BL・GL小説 (オリジナルで全年齢対象のみ)
- Re: 神様、それはあまりにも不公平です。 ( No.97 )
- 日時: 2012/11/11 15:13
- 名前: 夜藍 (ID: ty0KknfA)
第二十九話。
花火大会のあの夜、結局フィリアーはあれきり意味深な発言については話してくれなかった。
いつも通り、「さっき寄りかかってきたのはなんだ!?光、まさかお前私に惚れたのだな!?」とかそういう馬鹿けた言葉しか聞いていない。
ちなみに正確には「私にほ…」辺りで僕の膝蹴りがフィリアーの腹に深くヒットしたためそこまでしか言葉は聞いていないのだが。
いつも通り、すぎるフィリアーを僕はただただ見つめているしかなかったのだ。
別にコイツに惚れたわけではない。
ただの変態だし、本当に神様なのか聞きたくなるくらいだし。
でもキスされたとき、不覚にもドキッとしてしまったし、かれこれ結構な間一緒にいる。気にならないわけじゃない。
でもそれでも聞く勇気はなかった。
もしそれが触れられたくないものだとしたら、フィリアーのあのお茶らけた表情は見られなくなるかもしれない。
もう自分にいつも通り、接してくれなくなるかもしれない。
フィリアーに嫌われるのは怖かった。…いや、もとより人に嫌われるのは怖くて怖くてたまらない、そんな意気地なしなのだが。
フィリアーに嫌われるのが怖いと思うなんて自分はどうかしてしまったのだろうか。
別に僕、あいつの事は好きじゃないはずだ。
好きじゃない…あれ?“はず”?
おかしいな、前までなら断言できたはずなのに。
本当に、おかしいなあ…
自分のそういう変化も、やっぱり意気地なしには受け入れられなかった。
******
次の日の朝。
『読書感想文なんて高校生にもなってやらなくていいと思わない!?(`ω´#)ムキィ!』
という文章の佐久真からのメールで僕は目が覚めた。
内容にも絵文字にも激しく同意する。だが僕はもう読書感想文は終わってるんだなこれが。

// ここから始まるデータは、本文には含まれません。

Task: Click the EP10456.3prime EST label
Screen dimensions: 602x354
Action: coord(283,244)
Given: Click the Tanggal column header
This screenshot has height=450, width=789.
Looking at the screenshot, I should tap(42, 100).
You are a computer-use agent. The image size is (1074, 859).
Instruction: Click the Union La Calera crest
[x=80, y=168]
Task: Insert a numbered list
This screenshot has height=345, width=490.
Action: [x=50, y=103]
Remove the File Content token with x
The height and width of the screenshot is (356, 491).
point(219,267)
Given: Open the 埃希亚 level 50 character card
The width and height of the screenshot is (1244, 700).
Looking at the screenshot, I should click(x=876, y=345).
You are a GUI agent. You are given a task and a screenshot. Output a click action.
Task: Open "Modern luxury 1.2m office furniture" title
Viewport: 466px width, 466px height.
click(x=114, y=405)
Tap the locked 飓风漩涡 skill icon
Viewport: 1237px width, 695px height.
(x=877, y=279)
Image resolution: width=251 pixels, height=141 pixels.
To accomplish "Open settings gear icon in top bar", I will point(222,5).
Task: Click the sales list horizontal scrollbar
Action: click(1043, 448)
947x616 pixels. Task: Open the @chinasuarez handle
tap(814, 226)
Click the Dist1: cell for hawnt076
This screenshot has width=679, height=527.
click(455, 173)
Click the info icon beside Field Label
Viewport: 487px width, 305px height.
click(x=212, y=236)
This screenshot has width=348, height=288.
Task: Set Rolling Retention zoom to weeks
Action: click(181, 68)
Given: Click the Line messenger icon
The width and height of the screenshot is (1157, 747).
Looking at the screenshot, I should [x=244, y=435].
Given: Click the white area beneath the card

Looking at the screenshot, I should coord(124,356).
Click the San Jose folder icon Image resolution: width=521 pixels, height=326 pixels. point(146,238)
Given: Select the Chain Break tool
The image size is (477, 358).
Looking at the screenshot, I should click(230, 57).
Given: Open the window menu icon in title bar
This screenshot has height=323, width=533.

あとは数学の課題だけだな、といつも通りベッドから重い体を下ろすと。
「おお、光。起きたか。」
「ぬわ…っ!びっくりさせんなよもう!!」
眼前にはフィリアーの顔があった。
以前とは違い、僕もそこまで驚かなくなった。慣れってヤツなのだろうか?そんな事に慣れたくないんですけど。
僕を近くで見つめている蒼い双眼を睨み返すとフィリアーはいつも通り笑った。
「今日も威勢がいいな、光。昨日のデレは何だったのかというくらいの睨みようだ!」
「それ褒めてねえからな?あとデレてねえし。」
口を尖らせて見せるとフィリアーはクックックッ、と不気味な笑い声を漏らした後に「朝ごはんが出来てるぞ。」と言い残し立ち去って行った。
母さんより母さんな気がするぜ全くアイツ…
そう思いながらリビングに降りようとドアに手を掛けたところで。
事件は起こった。
ガタガタガタッッ!と大きい音がしたかと思うと窓が無理矢理取り外され、黒い黒い烏の様な羽が白いシーツの上に二、三枚飛び散った。
呆然として窓を見やるとそこにはゴスロリ服の少女が窓枠に足をかけ、僕を見つめている。
そしてゴスロリ服のリボンが僅かに揺れたかと思うとやっと少女は声を発した。
「お兄様はどこにいらっしゃいますか?」
感情のこもらない、けれども凛とした声で少女は言った。